YOUR TASK: Only the count should appear in your answer: how many lines of the data below contain the word "will"?

Stored dataset items:
----
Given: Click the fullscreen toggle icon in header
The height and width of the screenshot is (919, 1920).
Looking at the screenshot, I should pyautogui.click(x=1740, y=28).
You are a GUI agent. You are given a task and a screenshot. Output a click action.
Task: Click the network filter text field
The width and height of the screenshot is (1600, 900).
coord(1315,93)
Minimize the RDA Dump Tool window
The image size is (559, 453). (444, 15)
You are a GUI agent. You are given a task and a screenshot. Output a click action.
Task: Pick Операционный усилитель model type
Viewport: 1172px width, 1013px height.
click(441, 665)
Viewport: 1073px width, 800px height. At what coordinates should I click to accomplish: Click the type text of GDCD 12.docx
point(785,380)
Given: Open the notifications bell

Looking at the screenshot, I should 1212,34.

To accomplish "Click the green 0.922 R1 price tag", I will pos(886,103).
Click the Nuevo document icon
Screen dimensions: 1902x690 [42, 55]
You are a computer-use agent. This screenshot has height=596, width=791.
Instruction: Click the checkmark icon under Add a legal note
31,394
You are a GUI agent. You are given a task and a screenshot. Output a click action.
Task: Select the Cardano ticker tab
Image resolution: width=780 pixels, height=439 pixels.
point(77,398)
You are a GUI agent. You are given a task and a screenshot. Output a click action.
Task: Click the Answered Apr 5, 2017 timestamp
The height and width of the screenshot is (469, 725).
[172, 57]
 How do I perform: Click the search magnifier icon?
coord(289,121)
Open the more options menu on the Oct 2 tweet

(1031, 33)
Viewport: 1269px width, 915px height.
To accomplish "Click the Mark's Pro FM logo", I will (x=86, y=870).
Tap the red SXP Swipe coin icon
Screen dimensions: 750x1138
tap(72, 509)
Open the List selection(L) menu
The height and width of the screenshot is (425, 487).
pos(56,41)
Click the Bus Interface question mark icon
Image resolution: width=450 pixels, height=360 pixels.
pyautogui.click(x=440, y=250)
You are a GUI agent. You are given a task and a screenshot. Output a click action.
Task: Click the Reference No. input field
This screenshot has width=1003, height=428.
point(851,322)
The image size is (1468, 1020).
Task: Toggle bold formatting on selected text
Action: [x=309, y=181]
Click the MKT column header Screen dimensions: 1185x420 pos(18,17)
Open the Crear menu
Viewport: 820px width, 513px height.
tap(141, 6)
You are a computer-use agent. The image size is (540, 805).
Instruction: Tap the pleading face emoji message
----
TASK ANSWER: 2